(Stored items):
* * * * *
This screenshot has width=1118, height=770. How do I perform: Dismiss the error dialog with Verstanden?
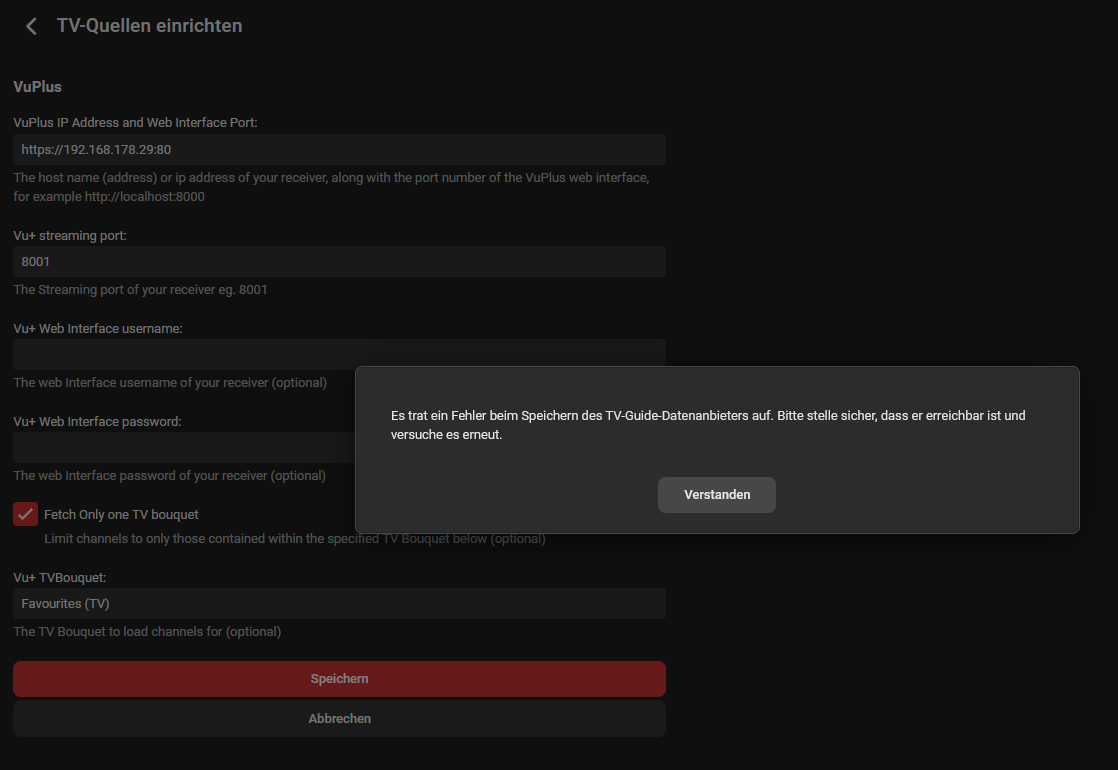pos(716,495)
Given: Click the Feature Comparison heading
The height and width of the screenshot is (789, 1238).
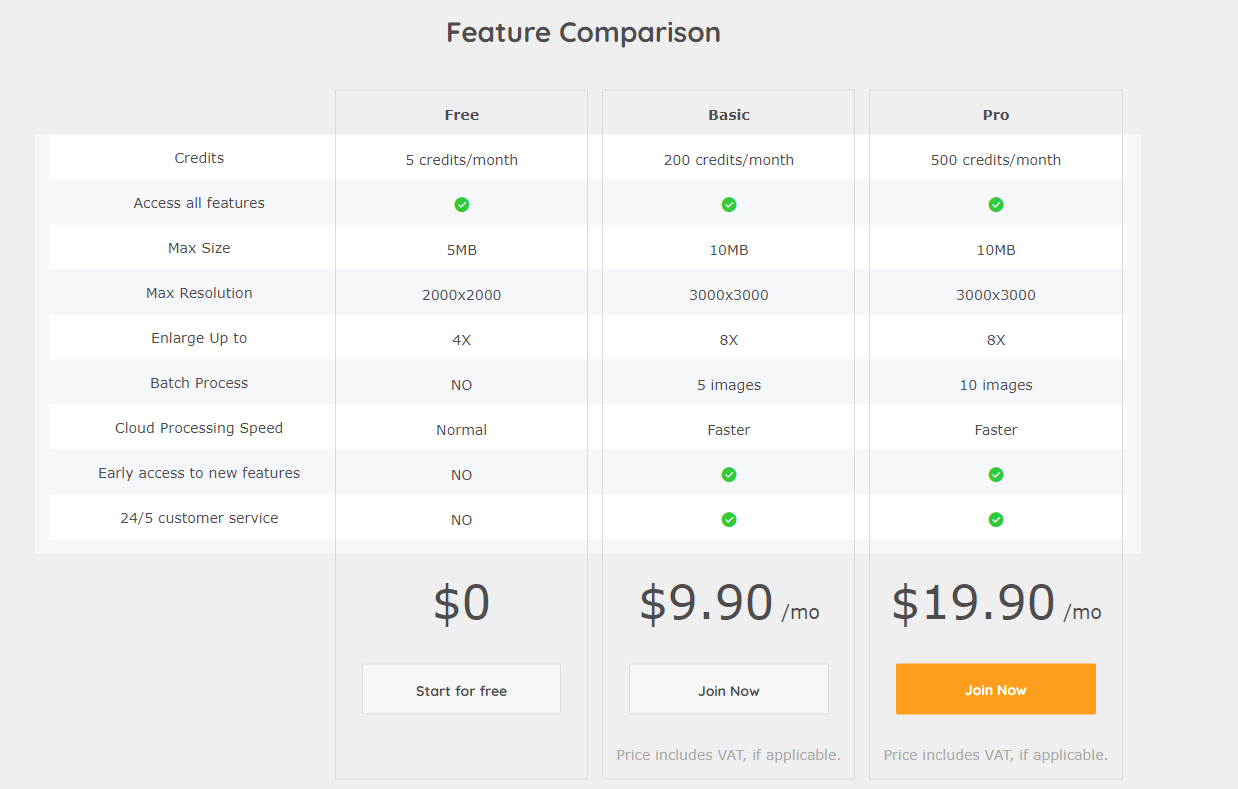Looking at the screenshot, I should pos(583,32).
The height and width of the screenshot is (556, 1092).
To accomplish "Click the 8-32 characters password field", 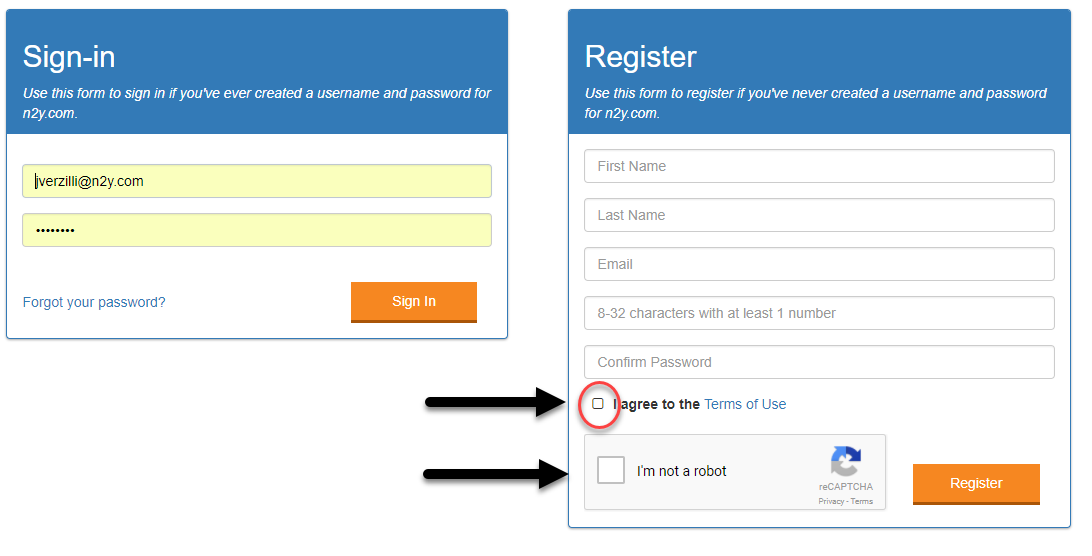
* * * * *
(Exercise goal):
Retype the entries verbatim and drop the pictures.

(Answer for the task):
This screenshot has width=1118, height=770. How do I perform: Dismiss the error dialog with Verstanden?
pos(716,495)
Given: Click the Feature Comparison heading
The height and width of the screenshot is (789, 1238).
Looking at the screenshot, I should pos(583,32).
The height and width of the screenshot is (556, 1092).
To accomplish "Click the 8-32 characters password field", 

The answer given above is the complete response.